Chamberlain suffered a mortal wound about a year later in the Second Battle of Petersburg. However, the wound did not kill him within hours, days, weeks, months, or even years. The wound took five decades to claim his life, making him what many consider the last casualty of the Civil War. Before his passing, he returned to active duty and finished the war, and subsequently worked as a professor, lawyer, and served several terms as the governor of Maine. He also remained proud of his service and stayed active in veterans’ causes until his death.

My grandfather, Kenneth Rost, left Fallon to enlist in the Army in 1948. He was two weeks away from the expiration of his enlistment when President Truman froze all discharge orders due to the beginning of hostilities in Korea, and he soon deployed to join the fight.

Kenneth Lee Rost. Photo provided by Rost Olsen.

While in Korea, an explosion nearly decapitated him when a projectile seared across his throat; he would have bled out but for the quick and heroic action of those in his unit. On a later occasion, his unit came under mortar attack; shrapnel shredded his arm, while several of his brothers-in-arms perished in the blast. These two instances earned Grandpa two Purple Hearts, and a lifetime struggle with survivors’ guilt. He fortunately kept his arm, albeit with some limitation in its use.

However, Grandpa also caught hantavirus in Korea, which wrecked his renal function and ultimately claimed his life. Like Chamberlain, Grandpa didn’t die immediately from his ailment, but rather held on for nearly five decades. In that time, Grandpa married his sweetheart, my Grandma Barbara, had four children, and ran a successful sewing machine business in Sparks. He also had success playing guitar with his local band, The Country Playboys, and even sat in with Merle Haggard and other touring artists when they’d come through Reno. 

When his kidneys finally failed him for good and we buried him next to Grandma in Mountain View Cemetery in Reno, Grandpa still had the scar on his neck and shards of shrapnel embedded in his arm.

In the years I spent with him, Grandpa regaled me with many stories about his time in Korea.

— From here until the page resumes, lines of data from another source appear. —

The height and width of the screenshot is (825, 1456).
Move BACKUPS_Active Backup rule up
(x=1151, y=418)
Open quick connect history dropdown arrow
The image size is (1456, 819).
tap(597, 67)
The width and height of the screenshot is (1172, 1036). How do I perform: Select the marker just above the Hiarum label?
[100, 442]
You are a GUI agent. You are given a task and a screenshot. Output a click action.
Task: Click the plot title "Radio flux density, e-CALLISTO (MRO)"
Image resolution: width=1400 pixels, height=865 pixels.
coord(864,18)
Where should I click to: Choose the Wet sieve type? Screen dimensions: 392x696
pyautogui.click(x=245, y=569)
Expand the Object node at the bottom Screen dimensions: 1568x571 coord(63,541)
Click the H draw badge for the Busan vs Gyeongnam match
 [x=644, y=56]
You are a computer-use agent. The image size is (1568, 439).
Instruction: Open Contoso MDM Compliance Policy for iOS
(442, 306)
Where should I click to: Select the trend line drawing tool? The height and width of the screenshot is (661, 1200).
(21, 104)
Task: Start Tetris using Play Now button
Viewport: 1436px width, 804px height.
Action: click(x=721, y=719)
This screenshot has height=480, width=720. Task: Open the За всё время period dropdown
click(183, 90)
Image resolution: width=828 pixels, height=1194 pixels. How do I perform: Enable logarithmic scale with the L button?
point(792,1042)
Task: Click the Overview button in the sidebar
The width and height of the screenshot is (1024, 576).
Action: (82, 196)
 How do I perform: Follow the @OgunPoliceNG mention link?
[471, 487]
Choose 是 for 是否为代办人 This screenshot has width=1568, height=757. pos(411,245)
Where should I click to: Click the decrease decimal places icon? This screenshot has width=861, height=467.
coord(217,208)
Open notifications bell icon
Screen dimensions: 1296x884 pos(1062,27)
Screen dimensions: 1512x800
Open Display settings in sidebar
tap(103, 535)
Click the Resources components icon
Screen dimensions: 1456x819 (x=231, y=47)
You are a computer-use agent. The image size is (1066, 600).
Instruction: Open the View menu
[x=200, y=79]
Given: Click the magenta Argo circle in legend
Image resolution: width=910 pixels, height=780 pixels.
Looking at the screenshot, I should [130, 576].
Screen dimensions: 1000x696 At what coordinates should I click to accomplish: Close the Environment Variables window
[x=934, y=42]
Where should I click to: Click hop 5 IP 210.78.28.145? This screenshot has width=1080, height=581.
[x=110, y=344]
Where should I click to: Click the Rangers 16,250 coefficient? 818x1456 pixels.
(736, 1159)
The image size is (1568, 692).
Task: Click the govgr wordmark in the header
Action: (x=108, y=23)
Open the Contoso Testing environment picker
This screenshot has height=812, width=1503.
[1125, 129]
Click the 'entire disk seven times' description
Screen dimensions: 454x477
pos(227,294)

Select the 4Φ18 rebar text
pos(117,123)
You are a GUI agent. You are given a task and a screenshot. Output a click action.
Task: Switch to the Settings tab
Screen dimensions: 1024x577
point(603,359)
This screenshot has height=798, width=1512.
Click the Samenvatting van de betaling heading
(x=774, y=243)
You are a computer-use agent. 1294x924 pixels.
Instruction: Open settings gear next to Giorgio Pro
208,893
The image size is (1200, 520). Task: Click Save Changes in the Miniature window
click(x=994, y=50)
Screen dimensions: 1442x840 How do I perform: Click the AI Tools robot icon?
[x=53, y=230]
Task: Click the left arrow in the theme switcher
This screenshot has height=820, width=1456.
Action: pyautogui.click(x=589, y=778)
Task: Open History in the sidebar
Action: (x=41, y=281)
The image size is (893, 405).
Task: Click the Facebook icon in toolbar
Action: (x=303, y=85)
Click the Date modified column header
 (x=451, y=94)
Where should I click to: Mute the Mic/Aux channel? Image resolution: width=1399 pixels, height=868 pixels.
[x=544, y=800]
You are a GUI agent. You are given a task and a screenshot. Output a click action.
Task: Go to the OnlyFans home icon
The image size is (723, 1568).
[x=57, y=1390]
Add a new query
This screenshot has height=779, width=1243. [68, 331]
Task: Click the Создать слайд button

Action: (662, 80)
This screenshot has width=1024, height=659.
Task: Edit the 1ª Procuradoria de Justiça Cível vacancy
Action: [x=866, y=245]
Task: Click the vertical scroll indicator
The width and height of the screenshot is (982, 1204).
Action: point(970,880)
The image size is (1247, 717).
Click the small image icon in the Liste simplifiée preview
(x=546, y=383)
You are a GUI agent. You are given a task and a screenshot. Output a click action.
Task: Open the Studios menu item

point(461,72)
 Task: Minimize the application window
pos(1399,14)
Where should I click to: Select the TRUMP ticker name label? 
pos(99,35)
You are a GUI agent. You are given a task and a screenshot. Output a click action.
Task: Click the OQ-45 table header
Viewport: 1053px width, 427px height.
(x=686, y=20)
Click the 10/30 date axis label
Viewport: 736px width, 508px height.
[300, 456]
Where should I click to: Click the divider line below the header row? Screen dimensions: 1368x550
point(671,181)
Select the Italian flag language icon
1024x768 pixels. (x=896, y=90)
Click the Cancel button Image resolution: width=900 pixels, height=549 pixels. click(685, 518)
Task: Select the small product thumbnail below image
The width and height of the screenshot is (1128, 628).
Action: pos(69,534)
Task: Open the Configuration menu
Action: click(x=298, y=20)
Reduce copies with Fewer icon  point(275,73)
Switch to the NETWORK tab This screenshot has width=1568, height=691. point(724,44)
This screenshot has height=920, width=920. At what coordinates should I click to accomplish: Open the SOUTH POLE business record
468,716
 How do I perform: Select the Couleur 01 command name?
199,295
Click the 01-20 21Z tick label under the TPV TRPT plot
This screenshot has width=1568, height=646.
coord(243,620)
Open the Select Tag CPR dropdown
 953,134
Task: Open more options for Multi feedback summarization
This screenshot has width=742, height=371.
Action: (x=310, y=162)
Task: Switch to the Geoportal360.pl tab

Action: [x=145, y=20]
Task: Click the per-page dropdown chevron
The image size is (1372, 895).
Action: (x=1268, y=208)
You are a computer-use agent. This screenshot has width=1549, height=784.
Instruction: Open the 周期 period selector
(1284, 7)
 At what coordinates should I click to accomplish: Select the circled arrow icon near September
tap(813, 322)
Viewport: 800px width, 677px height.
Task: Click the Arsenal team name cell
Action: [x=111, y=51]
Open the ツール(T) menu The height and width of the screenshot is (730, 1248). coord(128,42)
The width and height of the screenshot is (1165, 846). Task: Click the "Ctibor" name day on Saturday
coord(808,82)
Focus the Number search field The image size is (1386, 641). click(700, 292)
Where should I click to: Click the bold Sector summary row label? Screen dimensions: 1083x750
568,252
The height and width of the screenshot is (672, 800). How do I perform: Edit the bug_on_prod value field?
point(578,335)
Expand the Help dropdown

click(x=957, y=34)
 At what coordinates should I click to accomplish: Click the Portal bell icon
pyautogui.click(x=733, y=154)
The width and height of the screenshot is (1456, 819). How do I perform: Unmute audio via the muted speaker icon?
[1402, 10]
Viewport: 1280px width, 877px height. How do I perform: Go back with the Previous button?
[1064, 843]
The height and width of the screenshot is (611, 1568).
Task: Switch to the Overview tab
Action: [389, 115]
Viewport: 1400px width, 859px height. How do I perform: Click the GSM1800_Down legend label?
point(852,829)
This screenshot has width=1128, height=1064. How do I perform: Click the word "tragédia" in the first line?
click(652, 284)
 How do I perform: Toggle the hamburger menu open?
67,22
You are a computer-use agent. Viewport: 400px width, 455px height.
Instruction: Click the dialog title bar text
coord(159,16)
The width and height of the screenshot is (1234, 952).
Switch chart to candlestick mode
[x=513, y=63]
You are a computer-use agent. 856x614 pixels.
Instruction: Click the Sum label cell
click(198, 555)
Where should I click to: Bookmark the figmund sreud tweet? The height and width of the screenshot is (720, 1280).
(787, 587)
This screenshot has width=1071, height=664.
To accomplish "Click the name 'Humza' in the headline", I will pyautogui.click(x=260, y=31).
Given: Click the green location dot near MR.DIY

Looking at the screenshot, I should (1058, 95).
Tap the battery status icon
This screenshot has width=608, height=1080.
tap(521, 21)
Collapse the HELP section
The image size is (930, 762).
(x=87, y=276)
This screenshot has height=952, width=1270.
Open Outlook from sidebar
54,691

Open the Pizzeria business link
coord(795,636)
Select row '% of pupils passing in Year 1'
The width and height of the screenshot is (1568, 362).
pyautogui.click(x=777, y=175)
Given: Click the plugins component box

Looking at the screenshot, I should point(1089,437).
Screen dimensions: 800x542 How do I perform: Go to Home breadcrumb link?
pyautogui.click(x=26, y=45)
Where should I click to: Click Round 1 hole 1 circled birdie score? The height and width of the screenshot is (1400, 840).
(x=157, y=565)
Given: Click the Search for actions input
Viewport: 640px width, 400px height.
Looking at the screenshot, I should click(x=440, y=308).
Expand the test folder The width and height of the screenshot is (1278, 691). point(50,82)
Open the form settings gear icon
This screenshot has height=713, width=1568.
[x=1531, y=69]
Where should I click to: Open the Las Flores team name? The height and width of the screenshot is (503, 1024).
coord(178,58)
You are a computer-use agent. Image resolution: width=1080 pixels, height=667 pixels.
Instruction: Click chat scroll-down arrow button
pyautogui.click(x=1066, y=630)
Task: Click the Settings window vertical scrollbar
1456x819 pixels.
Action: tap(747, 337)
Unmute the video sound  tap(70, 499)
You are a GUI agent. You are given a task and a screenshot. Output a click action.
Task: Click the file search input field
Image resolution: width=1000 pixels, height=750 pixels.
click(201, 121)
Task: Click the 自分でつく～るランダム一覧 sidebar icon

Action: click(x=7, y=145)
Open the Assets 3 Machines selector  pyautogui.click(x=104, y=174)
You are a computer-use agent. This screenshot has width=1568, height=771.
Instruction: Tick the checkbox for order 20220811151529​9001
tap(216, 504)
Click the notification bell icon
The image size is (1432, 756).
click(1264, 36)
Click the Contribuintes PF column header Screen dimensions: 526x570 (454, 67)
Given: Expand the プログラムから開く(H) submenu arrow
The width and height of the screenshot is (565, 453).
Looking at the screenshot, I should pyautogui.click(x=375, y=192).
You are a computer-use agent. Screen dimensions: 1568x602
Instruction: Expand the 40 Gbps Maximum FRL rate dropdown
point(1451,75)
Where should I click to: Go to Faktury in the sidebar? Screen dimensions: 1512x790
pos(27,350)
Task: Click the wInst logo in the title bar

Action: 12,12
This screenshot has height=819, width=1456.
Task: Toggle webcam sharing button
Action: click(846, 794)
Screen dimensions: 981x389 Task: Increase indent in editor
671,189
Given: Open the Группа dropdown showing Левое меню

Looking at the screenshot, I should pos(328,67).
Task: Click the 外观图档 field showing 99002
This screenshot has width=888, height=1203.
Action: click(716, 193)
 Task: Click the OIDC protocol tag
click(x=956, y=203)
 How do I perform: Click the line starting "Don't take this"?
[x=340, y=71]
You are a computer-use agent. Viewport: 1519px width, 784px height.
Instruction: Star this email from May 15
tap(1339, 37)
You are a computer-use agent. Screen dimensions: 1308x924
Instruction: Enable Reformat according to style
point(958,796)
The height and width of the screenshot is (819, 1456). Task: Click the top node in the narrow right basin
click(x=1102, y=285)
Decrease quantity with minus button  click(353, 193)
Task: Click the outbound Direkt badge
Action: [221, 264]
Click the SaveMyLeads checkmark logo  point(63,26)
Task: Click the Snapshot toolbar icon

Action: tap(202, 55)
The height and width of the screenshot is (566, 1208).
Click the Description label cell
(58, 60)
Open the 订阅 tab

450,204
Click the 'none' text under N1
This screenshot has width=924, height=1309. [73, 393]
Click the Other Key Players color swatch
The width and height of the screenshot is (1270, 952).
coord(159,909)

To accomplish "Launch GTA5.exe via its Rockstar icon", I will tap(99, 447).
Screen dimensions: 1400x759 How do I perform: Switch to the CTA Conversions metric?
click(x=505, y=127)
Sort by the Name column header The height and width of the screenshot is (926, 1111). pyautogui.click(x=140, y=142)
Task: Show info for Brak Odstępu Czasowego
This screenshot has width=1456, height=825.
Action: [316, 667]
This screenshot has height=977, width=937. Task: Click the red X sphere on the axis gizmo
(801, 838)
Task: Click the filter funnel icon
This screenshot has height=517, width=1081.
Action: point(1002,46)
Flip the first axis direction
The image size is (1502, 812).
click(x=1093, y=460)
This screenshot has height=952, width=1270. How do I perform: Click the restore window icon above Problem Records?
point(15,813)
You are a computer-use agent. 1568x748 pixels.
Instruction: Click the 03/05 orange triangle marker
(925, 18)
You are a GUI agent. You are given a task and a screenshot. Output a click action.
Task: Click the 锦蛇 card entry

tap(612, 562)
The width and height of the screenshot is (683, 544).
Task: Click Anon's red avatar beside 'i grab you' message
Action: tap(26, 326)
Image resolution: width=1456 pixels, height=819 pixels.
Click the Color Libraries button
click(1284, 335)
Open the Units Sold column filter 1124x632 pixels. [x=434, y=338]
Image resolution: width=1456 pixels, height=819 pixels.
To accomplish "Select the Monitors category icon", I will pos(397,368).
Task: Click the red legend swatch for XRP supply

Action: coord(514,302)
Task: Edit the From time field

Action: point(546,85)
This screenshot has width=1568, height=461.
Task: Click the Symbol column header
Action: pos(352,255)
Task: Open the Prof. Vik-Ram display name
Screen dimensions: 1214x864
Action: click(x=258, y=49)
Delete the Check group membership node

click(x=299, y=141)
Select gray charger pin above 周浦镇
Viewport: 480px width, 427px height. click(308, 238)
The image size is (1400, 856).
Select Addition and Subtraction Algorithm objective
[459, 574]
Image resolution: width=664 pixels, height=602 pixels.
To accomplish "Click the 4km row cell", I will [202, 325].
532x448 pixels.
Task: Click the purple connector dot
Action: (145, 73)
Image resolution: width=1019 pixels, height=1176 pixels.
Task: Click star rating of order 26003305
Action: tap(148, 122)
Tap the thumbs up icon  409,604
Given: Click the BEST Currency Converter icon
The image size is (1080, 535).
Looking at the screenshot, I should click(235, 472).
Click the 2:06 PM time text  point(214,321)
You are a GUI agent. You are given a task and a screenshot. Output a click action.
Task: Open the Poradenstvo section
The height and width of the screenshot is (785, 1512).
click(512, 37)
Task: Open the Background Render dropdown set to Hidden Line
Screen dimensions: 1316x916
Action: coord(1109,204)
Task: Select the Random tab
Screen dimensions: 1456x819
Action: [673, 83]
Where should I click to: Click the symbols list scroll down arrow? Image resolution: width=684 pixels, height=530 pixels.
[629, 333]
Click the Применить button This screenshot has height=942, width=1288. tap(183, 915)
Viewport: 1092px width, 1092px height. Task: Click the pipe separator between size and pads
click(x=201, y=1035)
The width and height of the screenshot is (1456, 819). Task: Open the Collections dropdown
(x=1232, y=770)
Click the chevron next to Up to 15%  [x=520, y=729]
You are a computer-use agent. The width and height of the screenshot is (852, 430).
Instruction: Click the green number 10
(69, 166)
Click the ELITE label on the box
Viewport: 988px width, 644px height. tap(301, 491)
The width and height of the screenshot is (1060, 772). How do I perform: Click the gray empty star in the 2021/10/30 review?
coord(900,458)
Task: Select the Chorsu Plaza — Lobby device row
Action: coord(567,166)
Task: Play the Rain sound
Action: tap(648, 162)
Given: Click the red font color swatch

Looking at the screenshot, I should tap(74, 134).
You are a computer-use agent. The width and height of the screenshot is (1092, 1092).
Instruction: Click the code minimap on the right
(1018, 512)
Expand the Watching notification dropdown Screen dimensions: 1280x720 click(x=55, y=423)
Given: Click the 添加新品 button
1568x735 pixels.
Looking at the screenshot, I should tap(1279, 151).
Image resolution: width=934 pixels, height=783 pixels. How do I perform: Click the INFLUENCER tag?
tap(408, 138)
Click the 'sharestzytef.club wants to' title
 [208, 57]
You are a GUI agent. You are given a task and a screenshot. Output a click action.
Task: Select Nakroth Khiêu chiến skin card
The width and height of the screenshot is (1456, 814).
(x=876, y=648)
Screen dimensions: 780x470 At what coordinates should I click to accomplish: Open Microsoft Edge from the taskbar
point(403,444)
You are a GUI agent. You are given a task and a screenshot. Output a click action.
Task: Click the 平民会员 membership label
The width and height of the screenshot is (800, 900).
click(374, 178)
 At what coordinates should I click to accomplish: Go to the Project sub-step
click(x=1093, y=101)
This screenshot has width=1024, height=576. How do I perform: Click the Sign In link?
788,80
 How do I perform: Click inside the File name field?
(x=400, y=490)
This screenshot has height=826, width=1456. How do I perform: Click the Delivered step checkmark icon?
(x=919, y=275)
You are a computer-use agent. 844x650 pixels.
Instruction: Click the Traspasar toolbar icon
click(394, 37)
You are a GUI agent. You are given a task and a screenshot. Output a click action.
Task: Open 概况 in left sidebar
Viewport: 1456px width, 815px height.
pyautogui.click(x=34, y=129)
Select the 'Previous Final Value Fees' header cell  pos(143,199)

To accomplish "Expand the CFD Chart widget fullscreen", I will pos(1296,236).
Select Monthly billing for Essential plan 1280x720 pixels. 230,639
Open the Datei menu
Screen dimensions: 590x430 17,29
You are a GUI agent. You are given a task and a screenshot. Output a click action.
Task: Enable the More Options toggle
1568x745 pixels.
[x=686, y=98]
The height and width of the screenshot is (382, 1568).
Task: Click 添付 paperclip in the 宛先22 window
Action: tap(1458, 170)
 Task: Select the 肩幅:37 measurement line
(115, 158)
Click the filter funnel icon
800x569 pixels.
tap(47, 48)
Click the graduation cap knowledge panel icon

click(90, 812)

However, I didn’t find out how agonizingly close he came to avoiding the conflict that inflicted a slow death upon him until a decade or so after his passing. Grandpa never bemoaned the bad hand dealt to him. Like Chamberlain, he answered the call to service with grace and dignity. And, like Chamberlain, he maintained that grace and dignity even as his choice to answer the call slowly killed him.

In remembering my Grandpa, it is not lost on me that roughly a decade and a half after his return from Korea, the current commander-in-chief who thinks of him as a “loser” and a “sucker” for his sacrifice feigned bone spurs to ensure he avoided the call of duty. Yet, one of the greatest honors of my life is that I bear the name of that “loser” and “sucker.”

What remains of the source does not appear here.